「円満退職」とは、労働者と雇用主の双方が退職に納得し、互いの合意のもとでスムーズに職を離れること。
新生活を気持ちよくスタートするためにも、「トラブルなく退職をしたい」と願うのは、転職を目指す保育士さんならば自然なことでしょう。
しかし、実際には
「引き止められて、なかなか辞めることができない」
「退職意志を伝えたあと、人間関係が悪くなってしまった……」
など、退職にトラブルを経験するケースも少なくありません。
今回は、転職における「円満退職」の重要性をお伝えするとともに、保育士さんが円満に退職するために必要な5つのポイントを紹介していきます。
「円満退職」のメリットとは?
「同僚や先輩にあたたかく送り出される退職」
「職場ともめて、ケンカ別れのように職場を去る退職」
……もしも自由に選ぶことができるなら、あなたはどちらがよいでしょうか?
多くの方は前者のような、穏やかな退職を望むことでしょう。
しかし仕事を辞めることを決意する場合、低賃金や長時間労働、人間関係など、職場への不満が原因となっているケースも多いもの。
なかには、
「辞められるならば、円満退職でなくてもかまわない」
「どうせなら不満をすべて吐き出して退職してやりたい!」
と考えている保育士さんもいるかもしれませんね。
では、そもそもなぜ多くの転職サイトにおいて、「円満退職」が推奨されているのでしょうか。
「円満退職」を目指すことで得られる5つのメリット
円満に職場を退職することは、職場にかける迷惑や負担を最小限にするという意味でも重要ですが、退職する保育士さんにとっても大きなメリットがあります。

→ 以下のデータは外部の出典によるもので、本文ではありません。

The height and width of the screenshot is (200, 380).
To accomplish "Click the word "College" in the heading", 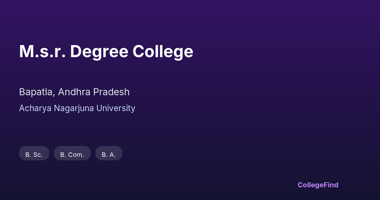I will tap(163, 51).
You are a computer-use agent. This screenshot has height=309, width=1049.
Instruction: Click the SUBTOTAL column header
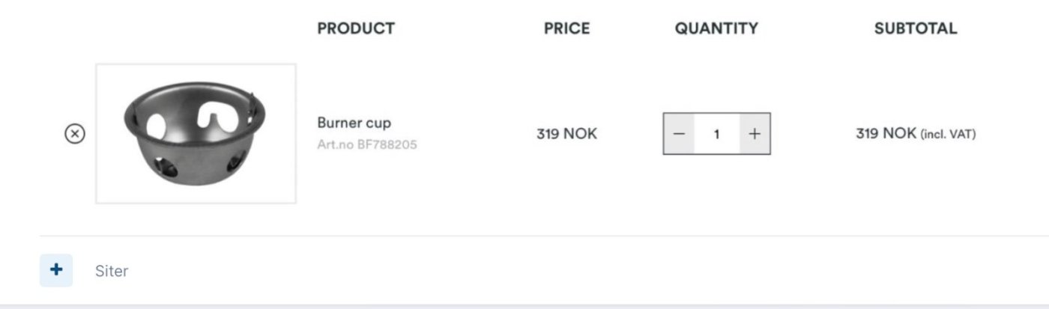[915, 28]
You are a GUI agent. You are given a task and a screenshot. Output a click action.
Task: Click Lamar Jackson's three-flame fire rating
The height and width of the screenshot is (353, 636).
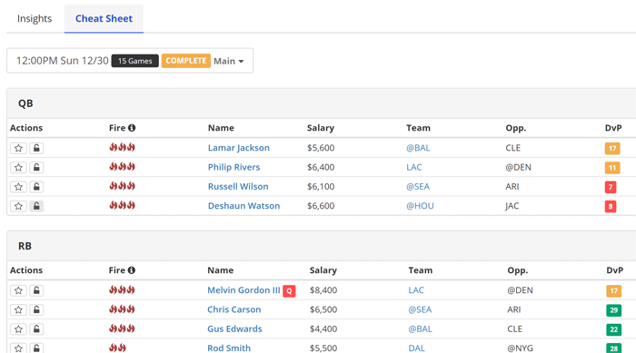pos(122,148)
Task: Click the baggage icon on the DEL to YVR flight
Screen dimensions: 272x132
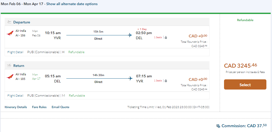Action: pyautogui.click(x=166, y=81)
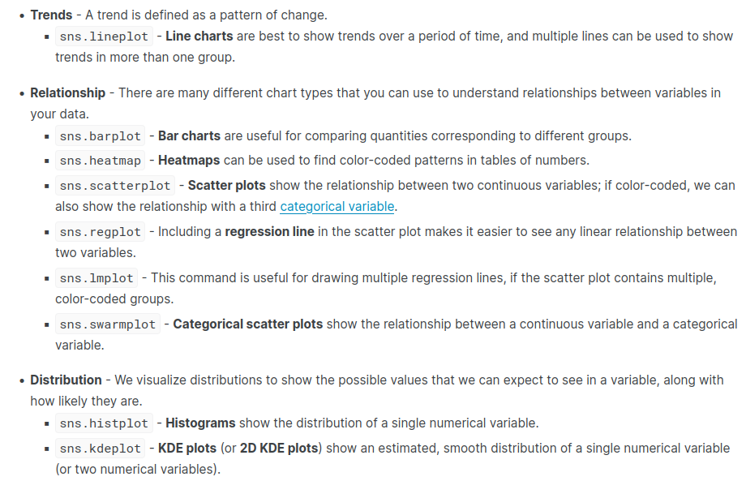This screenshot has width=746, height=481.
Task: Click on the sns.regplot code snippet
Action: coord(100,232)
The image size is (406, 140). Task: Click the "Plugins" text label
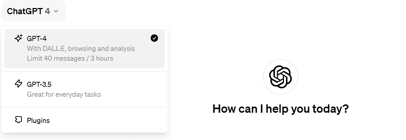click(x=38, y=121)
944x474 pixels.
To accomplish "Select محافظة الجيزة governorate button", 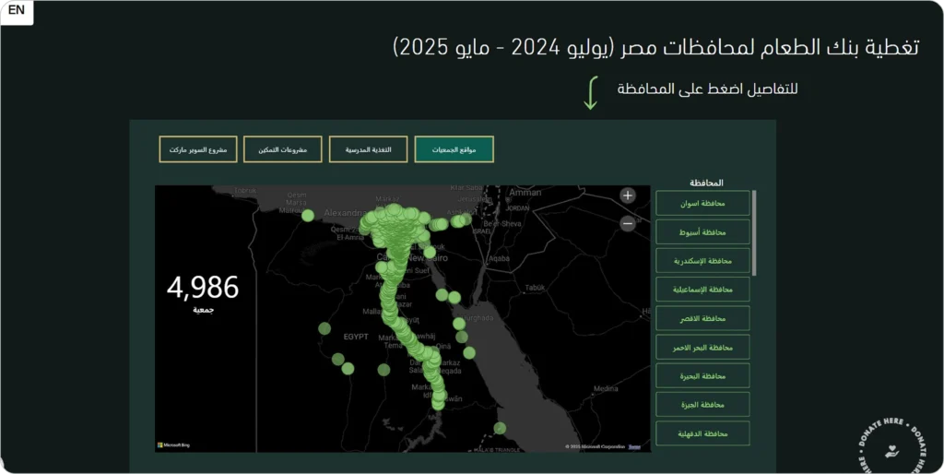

なかでも、退職する保育士さんにとって最大のメリットとなるのは、前向きに次のステップに進むことができることでしょう。
退職に際して職場とトラブルになることは、退職に必要な手続きがうまく進まない、退職後に必要書類などの不備があった場合等に、連絡が取りづらくなるなどのリスクを高めることがあり、問題の対応には多大な労力が必要となります。
また、職場の人間関係が悪化することで、退職するまでの間に精神的ストレスを抱えてしまうことも考えられます。
もちろん、「円満退職でなければ辞めることができない」というわけではありませんが、スムーズに退職できるよう工夫することで、これまでの経験をよいかたちで締めくくり、前向きに新たなスタートを切ることができるでしょう。
今回は円満退職のポイントを紹介しながら、注意点もしっかり伝えていくから、状況にあわせてうまく活用してね!
保育士の円満退職に必要な5つのポイントとは?
では、「円満退職」を実現するためには、具体的にどのような点に注意すればよいのでしょうか。
実際に退職するまでの間にすべきことを、5つのポイントにまとめてみましょう。
ここからはポイントごとに、具体的にやるべきことや注意点をチェックしていきます。
【ポイント1】退職意志を伝える時期を見極める
退職をするには、職場に「辞めたい」という意志を伝えなくてはなりません。
円満退職を望むならば、まず「いつ退職を切り出すか」を検討する必要があるでしょう。
退職意思を伝えるのは遅くとも1ヶ月前までに!
ではまず、法律上退職を伝えるのはいつまでに行うことが定められているのか、チェックしてみましょう。
民法では、労働者が退職を申し出る期間について以下のように定められています。
当事者が雇用の期間を定めなかったときは、各当事者は、いつでも解約の申入れをすることができる。この場合において、雇用は、解約の申入れの日から二週間を経過することによって終了する。(民法627条1項)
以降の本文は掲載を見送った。